It’s common to set a number of steps with which the royalties escalate, setting a lower rate for the first 5,000 copies, a higher rate for the next 5,000, and only reaching the maximum rate after 10,000 or more copies have been sold. These break points may be one of the easier issues to negotiate. I’ve found it easier to move the break points, even eliminating the lowest category, than to increase the final royalty. Make sure you understand what books are actually being counted towards the royalty steps. In contracts I’ve signed, only the domestic full price sales have counted, which means that as much as half of my sales haven’t counted toward increasing my royalty.

Advances

One thing that should be included in any trade publishing contract is an advance against royalties. Advances are traditionally intended to support the author financially while they are in the process of writing the book. Advance payments may be split into multiple phases, with a payment for signing and further payments for reaching milestones in completing the contract requirements. Some publishers may spread partial payments over the whole proofing process, even all the way up to the publication date. Many publishers pay their bills so slowly that an author in a hurry may submit the final manuscript before receiving the signing payment. If the publisher cancels the book contract at this point, it may prove difficult or impossible for the author to obtain any advance money, as ownership is nine-tenths of the law. The lowest advance I’ve been offered by a trade publisher is $2,000 (split over four payments), the highest was $13,000.
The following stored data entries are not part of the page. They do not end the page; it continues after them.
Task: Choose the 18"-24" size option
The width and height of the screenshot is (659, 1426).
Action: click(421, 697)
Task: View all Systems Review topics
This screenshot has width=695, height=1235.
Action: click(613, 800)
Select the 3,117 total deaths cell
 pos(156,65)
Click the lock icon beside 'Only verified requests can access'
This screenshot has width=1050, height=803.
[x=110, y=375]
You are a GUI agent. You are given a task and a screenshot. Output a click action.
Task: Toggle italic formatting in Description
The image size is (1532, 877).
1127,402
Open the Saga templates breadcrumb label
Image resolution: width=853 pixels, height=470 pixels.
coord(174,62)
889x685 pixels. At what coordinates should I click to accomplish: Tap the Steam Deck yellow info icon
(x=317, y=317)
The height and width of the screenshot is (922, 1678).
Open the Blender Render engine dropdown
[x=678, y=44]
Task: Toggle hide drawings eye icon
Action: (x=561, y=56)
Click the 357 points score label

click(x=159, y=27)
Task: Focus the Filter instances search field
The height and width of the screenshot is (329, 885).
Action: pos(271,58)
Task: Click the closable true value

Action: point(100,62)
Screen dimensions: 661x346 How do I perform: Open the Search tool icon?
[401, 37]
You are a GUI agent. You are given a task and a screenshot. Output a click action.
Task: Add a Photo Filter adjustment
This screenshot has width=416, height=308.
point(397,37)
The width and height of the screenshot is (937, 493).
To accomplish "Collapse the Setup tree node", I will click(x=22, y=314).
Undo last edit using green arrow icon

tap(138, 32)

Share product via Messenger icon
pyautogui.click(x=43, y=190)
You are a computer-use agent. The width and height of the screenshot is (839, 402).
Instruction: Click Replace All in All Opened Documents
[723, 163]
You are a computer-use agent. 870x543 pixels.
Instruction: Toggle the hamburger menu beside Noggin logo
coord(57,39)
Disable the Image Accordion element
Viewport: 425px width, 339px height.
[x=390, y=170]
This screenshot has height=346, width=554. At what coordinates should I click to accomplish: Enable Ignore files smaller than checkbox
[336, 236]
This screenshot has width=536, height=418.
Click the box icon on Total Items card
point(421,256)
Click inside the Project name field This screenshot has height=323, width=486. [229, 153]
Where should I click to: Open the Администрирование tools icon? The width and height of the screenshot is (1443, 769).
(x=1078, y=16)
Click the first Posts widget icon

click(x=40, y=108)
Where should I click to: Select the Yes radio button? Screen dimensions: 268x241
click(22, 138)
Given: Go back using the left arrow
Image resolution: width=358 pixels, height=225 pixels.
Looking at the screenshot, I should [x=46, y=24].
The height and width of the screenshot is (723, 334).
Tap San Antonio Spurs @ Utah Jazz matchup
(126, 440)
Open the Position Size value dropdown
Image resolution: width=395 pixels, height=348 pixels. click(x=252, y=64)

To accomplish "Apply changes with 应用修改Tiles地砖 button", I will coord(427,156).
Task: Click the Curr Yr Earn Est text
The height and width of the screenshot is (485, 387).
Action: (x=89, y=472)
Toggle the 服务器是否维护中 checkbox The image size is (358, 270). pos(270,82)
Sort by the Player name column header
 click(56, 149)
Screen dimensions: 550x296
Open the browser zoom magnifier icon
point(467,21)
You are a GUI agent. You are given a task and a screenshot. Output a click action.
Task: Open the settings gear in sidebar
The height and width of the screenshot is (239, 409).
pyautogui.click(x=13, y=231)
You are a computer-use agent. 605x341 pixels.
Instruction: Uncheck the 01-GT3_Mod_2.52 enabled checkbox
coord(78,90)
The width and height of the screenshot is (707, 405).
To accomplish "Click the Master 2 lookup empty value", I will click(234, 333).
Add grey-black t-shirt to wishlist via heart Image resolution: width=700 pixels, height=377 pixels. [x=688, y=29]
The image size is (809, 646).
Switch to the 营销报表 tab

Publishers can actually be very flexible on advances, which they use to try to lure authors into signing bad book contracts. Since so many writers live a hand-to-mouth existence, the promise of an extra few thousand dollars up-front may lure them into signing a contract with a lower royalty rate or longer escalation schedule. It’s always a gamble, and many trade authors never see any ongoing royalties because their books never sell enough copies to pay back the advance. Some authors and agents even feel that if the book does pay back the advance, it just means that they failed to negotiate a high enough advance to start with. I’m always optimistic that my books will sell, so I prefer a higher royalty to a larger advance, but if I thought I could get $100,000, I might sing a different tune.

Try not to sign any publishing contracts with cross-accounting schemes, where payments due on one title may be charged against debits from another of your titles by the same publisher. Authors are under no legal or moral obligation to make sure a publisher never loses money on a book, it’s part of the risk they undertake in claiming the lion’s share of the income. If you have signed a cross-accounting clause in a contract with a publisher and they want another book from you, you can probably get them to leave it out of the new book contract and modify the original contract so that the clause no longer applies. Otherwise, take the new title to another publisher. A cross-accounting clause shouldn’t be viewed as a deal-breaker for a first book, since it has no impact unless you go on to write more books for the same publisher or the book goes into edition.

Foreign Sales

Publishers will always establish a different royalty schedule for foreign sales. The rate may be a little lower than the domestic royalty rate, but it shouldn’t be a mere fraction. Publishers have been successfully sued for selling their own books to foreign subsidiaries at drastically reduced prices in order to reduce author royalties. It’s best for the author to have foreign royalties based on the cover price, since overseas net is so easy to manipulate.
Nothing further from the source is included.